---------- SUPPLIED DATA
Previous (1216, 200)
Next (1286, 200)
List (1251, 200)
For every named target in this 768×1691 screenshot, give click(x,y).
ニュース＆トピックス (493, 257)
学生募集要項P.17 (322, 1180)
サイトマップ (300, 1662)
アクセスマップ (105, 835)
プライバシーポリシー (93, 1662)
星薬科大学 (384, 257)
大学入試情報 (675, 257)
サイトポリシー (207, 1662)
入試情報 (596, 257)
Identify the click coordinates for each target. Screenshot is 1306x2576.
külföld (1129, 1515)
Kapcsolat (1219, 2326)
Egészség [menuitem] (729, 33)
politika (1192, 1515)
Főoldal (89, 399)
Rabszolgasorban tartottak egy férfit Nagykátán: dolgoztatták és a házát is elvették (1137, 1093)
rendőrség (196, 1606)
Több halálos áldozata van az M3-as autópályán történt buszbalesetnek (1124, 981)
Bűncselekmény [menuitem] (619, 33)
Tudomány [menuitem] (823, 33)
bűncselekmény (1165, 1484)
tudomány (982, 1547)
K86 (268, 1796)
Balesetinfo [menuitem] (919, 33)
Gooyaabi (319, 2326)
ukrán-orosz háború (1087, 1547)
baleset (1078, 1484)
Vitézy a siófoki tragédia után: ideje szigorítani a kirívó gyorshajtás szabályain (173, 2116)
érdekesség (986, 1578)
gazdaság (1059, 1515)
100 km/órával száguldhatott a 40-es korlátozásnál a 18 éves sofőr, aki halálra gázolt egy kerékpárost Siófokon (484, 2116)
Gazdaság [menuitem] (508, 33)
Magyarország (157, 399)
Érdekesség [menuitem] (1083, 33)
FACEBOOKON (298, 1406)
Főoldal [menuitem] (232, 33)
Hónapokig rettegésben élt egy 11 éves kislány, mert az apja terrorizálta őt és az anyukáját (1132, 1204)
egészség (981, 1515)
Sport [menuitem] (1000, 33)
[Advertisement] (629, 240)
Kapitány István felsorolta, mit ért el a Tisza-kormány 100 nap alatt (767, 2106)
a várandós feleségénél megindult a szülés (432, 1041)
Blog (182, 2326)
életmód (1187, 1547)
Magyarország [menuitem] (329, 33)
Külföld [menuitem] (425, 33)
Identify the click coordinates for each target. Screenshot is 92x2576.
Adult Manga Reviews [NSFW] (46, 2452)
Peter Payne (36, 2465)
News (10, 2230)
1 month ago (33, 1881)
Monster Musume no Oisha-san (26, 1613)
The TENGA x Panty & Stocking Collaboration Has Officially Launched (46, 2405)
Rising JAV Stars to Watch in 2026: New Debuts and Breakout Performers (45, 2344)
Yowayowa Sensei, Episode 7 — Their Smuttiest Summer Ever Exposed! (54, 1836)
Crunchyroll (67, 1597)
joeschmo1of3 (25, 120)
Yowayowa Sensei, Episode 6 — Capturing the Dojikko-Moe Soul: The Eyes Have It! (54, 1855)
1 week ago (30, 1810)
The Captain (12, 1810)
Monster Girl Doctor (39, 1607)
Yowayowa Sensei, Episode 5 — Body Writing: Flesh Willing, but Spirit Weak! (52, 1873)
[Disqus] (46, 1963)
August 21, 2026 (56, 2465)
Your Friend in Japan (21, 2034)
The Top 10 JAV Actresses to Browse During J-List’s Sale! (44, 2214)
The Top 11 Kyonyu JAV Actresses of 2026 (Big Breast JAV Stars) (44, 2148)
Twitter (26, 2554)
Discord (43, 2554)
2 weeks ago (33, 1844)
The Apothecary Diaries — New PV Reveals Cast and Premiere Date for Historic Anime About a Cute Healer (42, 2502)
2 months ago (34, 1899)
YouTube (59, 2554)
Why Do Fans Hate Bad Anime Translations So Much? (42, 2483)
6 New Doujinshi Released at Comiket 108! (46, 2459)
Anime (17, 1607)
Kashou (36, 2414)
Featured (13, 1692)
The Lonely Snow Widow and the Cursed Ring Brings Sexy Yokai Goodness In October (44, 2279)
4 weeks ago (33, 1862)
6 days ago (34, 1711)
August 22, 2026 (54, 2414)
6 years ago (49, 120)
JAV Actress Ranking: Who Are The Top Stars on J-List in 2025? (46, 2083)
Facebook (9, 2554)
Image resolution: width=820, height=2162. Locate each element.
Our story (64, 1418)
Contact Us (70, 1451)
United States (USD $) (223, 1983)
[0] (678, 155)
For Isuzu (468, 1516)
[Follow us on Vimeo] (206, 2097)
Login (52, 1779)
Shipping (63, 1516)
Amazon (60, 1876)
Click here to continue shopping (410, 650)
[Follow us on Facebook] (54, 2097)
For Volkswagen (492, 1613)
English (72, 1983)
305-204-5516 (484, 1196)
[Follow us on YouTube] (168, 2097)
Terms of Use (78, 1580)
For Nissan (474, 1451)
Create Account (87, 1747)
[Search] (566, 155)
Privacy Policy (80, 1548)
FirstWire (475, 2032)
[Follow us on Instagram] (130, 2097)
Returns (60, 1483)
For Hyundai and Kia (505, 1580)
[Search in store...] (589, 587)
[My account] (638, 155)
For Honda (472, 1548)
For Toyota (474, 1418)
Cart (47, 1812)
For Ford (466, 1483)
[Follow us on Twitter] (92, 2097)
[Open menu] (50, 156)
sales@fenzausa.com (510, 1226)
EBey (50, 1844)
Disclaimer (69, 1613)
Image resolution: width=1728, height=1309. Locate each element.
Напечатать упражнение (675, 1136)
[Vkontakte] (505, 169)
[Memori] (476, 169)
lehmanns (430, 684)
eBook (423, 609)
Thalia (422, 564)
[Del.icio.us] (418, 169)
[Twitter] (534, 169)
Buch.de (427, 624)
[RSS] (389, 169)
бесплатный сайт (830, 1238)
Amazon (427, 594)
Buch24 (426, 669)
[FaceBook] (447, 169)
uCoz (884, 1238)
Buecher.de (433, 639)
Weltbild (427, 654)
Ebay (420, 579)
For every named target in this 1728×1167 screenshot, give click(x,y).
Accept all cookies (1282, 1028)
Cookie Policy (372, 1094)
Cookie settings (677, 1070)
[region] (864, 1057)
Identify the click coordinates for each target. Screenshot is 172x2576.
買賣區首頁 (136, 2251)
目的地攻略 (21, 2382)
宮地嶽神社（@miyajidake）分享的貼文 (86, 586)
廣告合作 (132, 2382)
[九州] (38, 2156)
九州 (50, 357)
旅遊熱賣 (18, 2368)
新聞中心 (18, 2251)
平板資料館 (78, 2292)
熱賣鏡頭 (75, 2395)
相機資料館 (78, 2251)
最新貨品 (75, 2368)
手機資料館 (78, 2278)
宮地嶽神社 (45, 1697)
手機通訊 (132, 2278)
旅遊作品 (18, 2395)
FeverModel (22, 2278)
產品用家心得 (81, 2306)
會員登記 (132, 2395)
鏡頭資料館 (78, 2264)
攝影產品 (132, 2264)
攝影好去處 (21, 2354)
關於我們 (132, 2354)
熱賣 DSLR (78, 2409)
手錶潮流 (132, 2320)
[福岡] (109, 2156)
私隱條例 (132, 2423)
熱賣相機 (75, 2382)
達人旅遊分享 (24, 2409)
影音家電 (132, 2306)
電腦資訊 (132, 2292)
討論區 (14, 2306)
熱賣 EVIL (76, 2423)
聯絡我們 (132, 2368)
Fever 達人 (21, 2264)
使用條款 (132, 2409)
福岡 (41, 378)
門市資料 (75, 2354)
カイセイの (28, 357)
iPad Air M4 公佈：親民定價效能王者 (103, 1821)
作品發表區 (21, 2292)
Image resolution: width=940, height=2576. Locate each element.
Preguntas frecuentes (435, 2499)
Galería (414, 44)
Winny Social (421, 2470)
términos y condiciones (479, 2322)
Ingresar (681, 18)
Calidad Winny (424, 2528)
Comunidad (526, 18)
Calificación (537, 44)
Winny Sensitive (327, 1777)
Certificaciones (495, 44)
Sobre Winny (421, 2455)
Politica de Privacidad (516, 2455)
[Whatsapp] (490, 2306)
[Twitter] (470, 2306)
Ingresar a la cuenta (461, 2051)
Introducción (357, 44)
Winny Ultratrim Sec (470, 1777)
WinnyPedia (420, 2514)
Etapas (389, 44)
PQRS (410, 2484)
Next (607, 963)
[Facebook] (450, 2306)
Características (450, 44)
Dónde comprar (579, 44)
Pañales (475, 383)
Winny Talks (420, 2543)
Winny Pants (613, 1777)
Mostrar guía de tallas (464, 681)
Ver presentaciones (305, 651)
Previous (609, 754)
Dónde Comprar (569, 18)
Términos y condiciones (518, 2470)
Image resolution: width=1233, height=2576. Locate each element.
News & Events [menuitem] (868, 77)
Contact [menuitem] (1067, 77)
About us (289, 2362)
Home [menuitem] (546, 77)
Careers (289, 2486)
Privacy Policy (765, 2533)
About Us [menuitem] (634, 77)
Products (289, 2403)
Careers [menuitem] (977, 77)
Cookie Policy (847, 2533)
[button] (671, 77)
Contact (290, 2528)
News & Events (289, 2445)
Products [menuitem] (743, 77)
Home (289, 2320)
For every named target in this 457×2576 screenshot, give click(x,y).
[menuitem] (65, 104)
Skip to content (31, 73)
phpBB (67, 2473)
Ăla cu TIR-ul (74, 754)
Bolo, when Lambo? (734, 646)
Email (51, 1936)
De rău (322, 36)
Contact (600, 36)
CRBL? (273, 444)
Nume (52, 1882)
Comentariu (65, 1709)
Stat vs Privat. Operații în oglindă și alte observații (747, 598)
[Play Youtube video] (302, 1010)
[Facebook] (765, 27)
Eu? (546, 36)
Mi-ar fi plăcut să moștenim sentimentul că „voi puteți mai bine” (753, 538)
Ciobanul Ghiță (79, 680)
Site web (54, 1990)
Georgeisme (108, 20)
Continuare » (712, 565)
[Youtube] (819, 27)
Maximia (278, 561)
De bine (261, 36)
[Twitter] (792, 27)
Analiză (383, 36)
--------------------
• [PROBLEM STATEMENT]
Referring to the material above, set down exactly the lines between the line with "手機通訊 (132, 2278)" and the line with "Home (289, 2320)", inclusive, and no other lines.

• [RESPONSE]
手機通訊 (132, 2278)
旅遊作品 (18, 2395)
FeverModel (22, 2278)
產品用家心得 (81, 2306)
會員登記 (132, 2395)
鏡頭資料館 (78, 2264)
攝影產品 (132, 2264)
攝影好去處 (21, 2354)
關於我們 (132, 2354)
熱賣 DSLR (78, 2409)
手錶潮流 (132, 2320)
[福岡] (109, 2156)
私隱條例 (132, 2423)
熱賣相機 (75, 2382)
達人旅遊分享 (24, 2409)
影音家電 (132, 2306)
電腦資訊 (132, 2292)
討論區 (14, 2306)
熱賣 EVIL (76, 2423)
聯絡我們 (132, 2368)
Fever 達人 (21, 2264)
使用條款 (132, 2409)
福岡 (41, 378)
門市資料 (75, 2354)
カイセイの (28, 357)
iPad Air M4 公佈：親民定價效能王者 (103, 1821)
作品發表區 (21, 2292)
Image resolution: width=940, height=2576. Locate each element.
Preguntas frecuentes (435, 2499)
Galería (414, 44)
Winny Social (421, 2470)
términos y condiciones (479, 2322)
Ingresar (681, 18)
Calidad Winny (424, 2528)
Comunidad (526, 18)
Calificación (537, 44)
Winny Sensitive (327, 1777)
Certificaciones (495, 44)
Sobre Winny (421, 2455)
Politica de Privacidad (516, 2455)
[Whatsapp] (490, 2306)
[Twitter] (470, 2306)
Ingresar a la cuenta (461, 2051)
Introducción (357, 44)
Winny Ultratrim Sec (470, 1777)
WinnyPedia (420, 2514)
Etapas (389, 44)
PQRS (410, 2484)
Next (607, 963)
[Facebook] (450, 2306)
Características (450, 44)
Dónde comprar (579, 44)
Pañales (475, 383)
Winny Talks (420, 2543)
Winny Pants (613, 1777)
Mostrar guía de tallas (464, 681)
Ver presentaciones (305, 651)
Previous (609, 754)
Dónde Comprar (569, 18)
Términos y condiciones (518, 2470)
Image resolution: width=1233, height=2576. Locate each element.
News & Events [menuitem] (868, 77)
Contact [menuitem] (1067, 77)
About us (289, 2362)
Home [menuitem] (546, 77)
Careers (289, 2486)
Privacy Policy (765, 2533)
About Us [menuitem] (634, 77)
Products (289, 2403)
Careers [menuitem] (977, 77)
Cookie Policy (847, 2533)
[button] (671, 77)
Contact (290, 2528)
News & Events (289, 2445)
Products [menuitem] (743, 77)
Home (289, 2320)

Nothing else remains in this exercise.